KubeDB implements a MariaDB CRD to define the specification of a MariaDB database. Follow the MariaDB object to create the target database.

apiVersion: kubedb.com/v1
kind: MariaDB
metadata:
  name: target-mariadb
  namespace: demo
spec:
  version: "10.5.23"
  storageType: Durable
  storage:
    storageClassName: "local-path"
    accessModes:
      - ReadWriteOnce
    resources:
      requests:
        storage: 20Gi
  deletionPolicy: WipeOut
$ kubectl apply -f target-mariadb.yaml
mariadb.kubedb.com/target-mariadb created

Note: Adjust the resources.requests.storage based on the source database size.

Wait until target-mariadb has status Ready.

Apply Migrator CR

To migrate the database we have to create a Migrator CR. Below is the YAML of the Migrator CR that we are going to create:

apiVersion: migrator.kubedb.com/v1alpha1
kind: Migrator
metadata:
  name: mariadb-migrate
  namespace: demo
spec:
  jobTemplate:
    spec:
      securityContext:
        fsGroup: 65534
  source:
    mariadb:
      connectionInfo:
        appBinding:
          name: source-mariadb
          namespace: demo
        dbName: "mysql"
        maxConnections: 100
      schema:
        enabled: true
        database: [] # database to include
        excludeDatabase: [] # database to exclude
      snapshot:
        enabled: true
        pipeline:
          workers: 3
          sinkers: 4
          buffer: 12
          write_batch_size: 200
          read_batch_size: 1000
      streaming:
        enabled: true

  target:
    mariadb:
      connectionInfo:
        appBinding:
          name: target-mariadb
          namespace: demo
        dbName: "mysql"
        maxConnections: 100

Here,

spec.source / spec.target — connectionInfo:

  • appBinding.name / appBinding.namespace — references the AppBinding for the source or target MariaDB instance.
  • dbName — the internal database used as the initial connection entry point.
  • maxConnections — limits the number of concurrent connections the migrator opens to this MariaDB instance.

spec.source.schema — schema migration phase:

  • enabled: true — enables the schema migration phase.
  • database — list of databases to include; empty means all databases.
  • excludeDatabase — list of databases to exclude from migration.
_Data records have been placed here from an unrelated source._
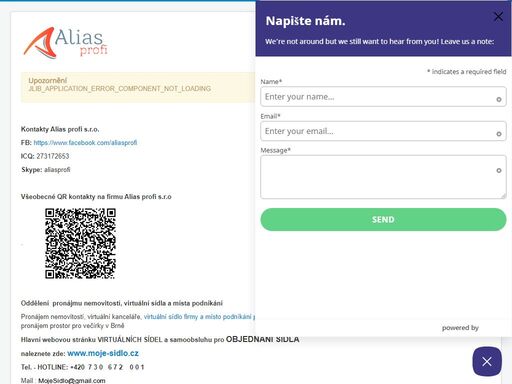Click the required indicator in the Name field
Screen dimensions: 512x384
pyautogui.click(x=499, y=99)
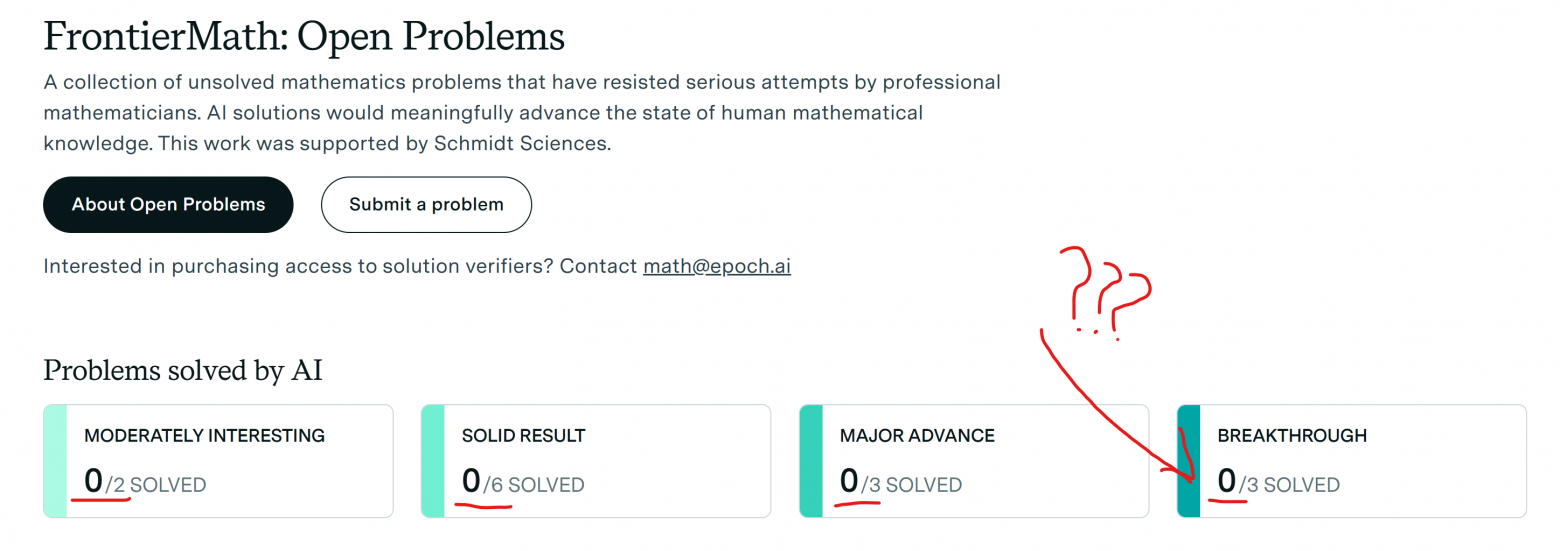Click the text "Interested in purchasing access to solution verifiers?"

(x=298, y=267)
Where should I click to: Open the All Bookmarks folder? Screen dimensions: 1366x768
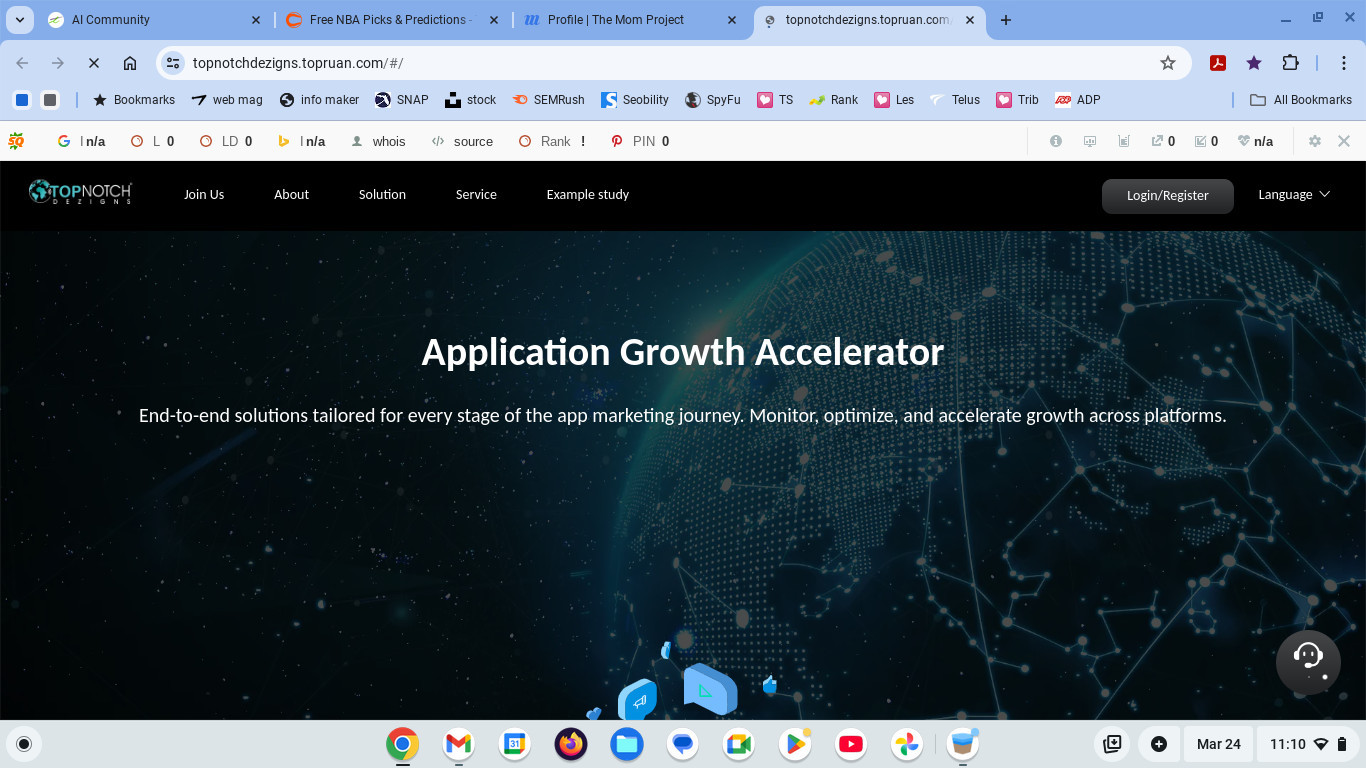coord(1301,100)
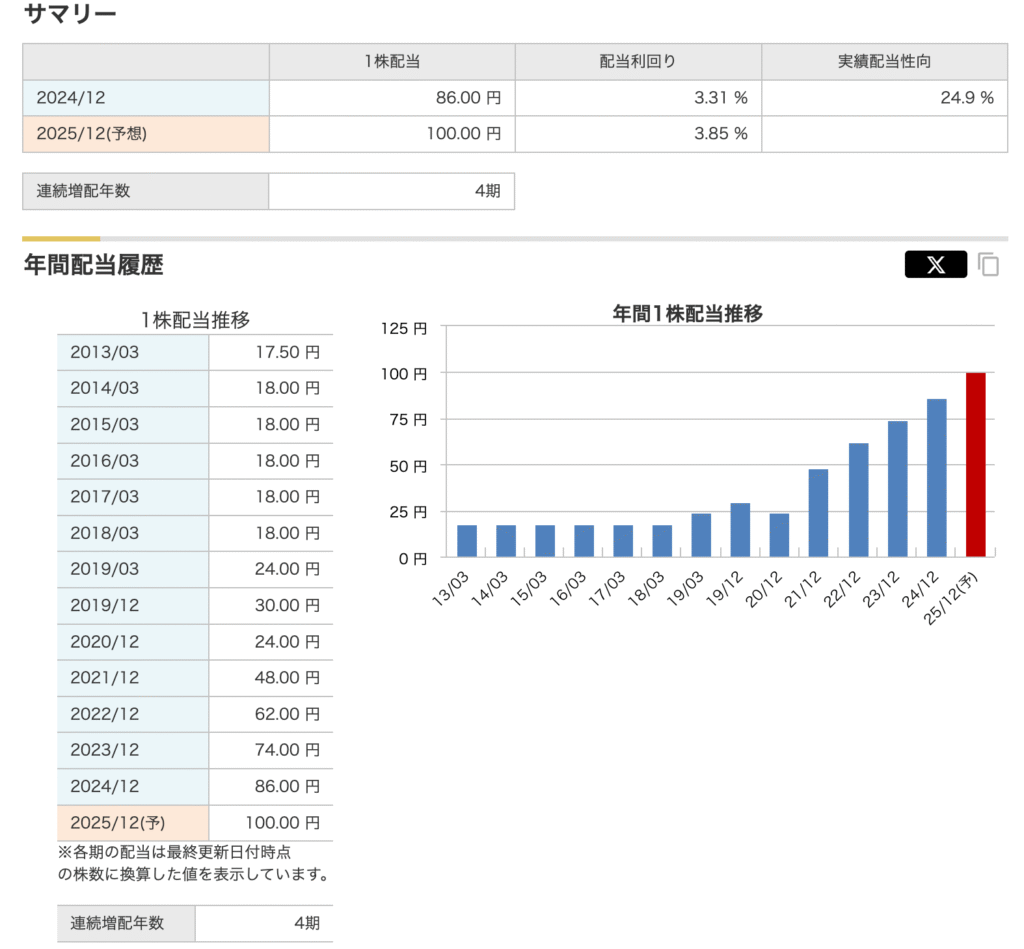Select the 2025/12(予) history table row
The width and height of the screenshot is (1024, 949).
tap(195, 822)
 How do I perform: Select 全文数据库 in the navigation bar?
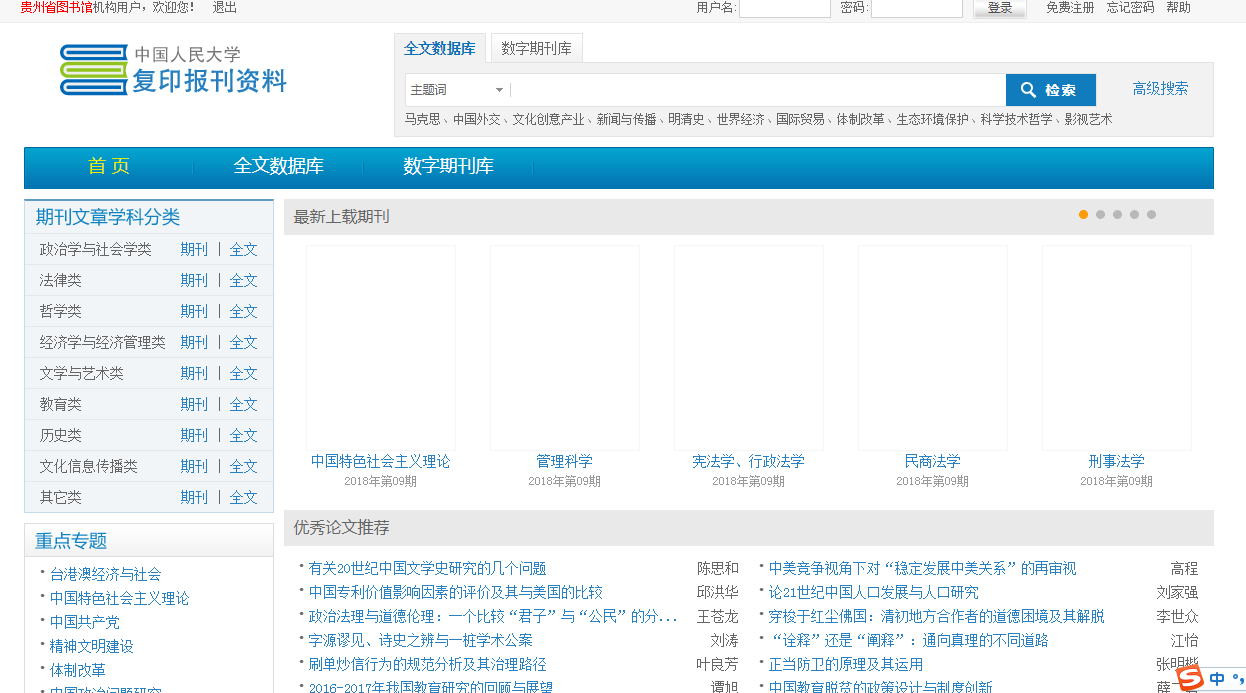tap(277, 167)
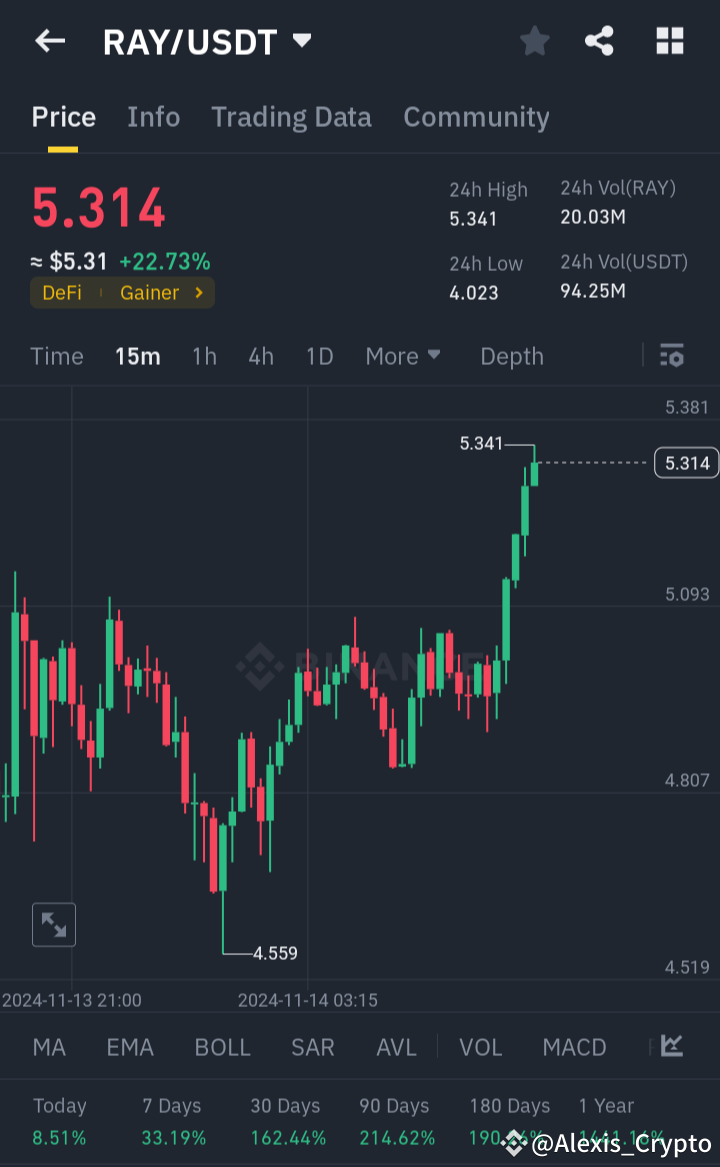720x1167 pixels.
Task: Tap the back arrow to exit chart
Action: 50,41
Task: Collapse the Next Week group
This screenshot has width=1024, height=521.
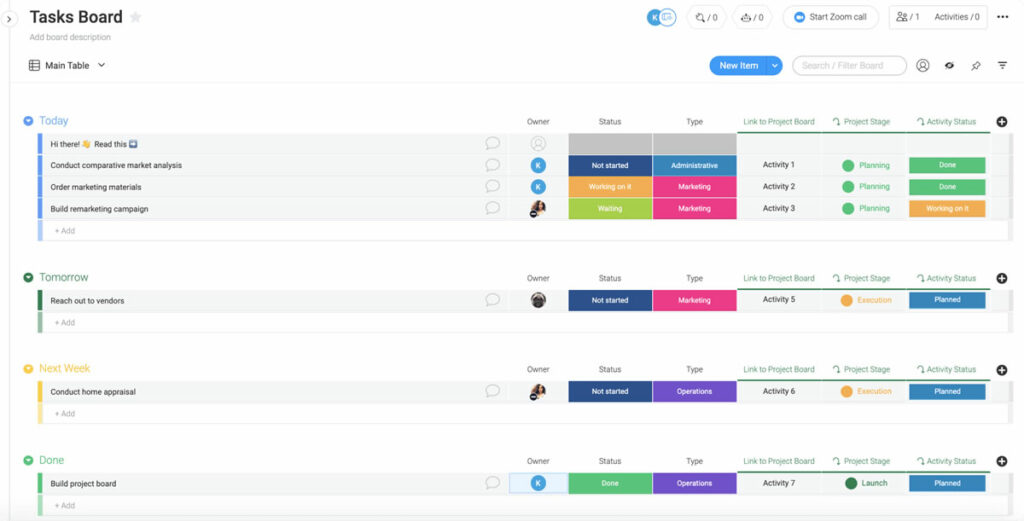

spec.source.snapshot — bulk snapshot phase:

  • enabled: true — enables the initial bulk snapshot phase.
  • pipeline.workers — number of parallel workers, each processing a separate table concurrently.
  • pipeline.sinkers — number of parallel write workers pushing data to the target for each worker.
  • pipeline.buffer — size of the in-memory queue (in records) between readers and writers.
  • pipeline.read_batch_size — number of rows fetched per read batch from the source.
  • pipeline.write_batch_size — number of rows written per batch to the target.

spec.source.streaming — CDC streaming phase:

  • enabled: true — enables change-data capture streaming after the snapshot completes, keeping the target continuously in sync with ongoing changes on the source.

Watch Migration Progress

Let’s wait for the LAG to reach near zero. Run the following command to watch Migrator CR:

Every 2.0s: kubectl get migrator -n demo

NAME              PHASE     DBTYPE    STAGE       LAG   PROGRESS   AGE
mariadb-migrate   Running   mariadb   Streaming   0B               4h36m

Cutover

Once the LAG drops to near zero, stop all writes to the source database. Wait until the LAG reaches exactly zero — at that point both databases are fully in sync.

Now delete the Migrator CR to stop the migration process:

$ kubectl delete migrator -n demo mariadb-migrate
migrator.migrator.kubedb.com "mariadb-migrate" deleted

Finally, update your application’s connection string to point to the target KubeDB-managed MariaDB database. The migration is complete.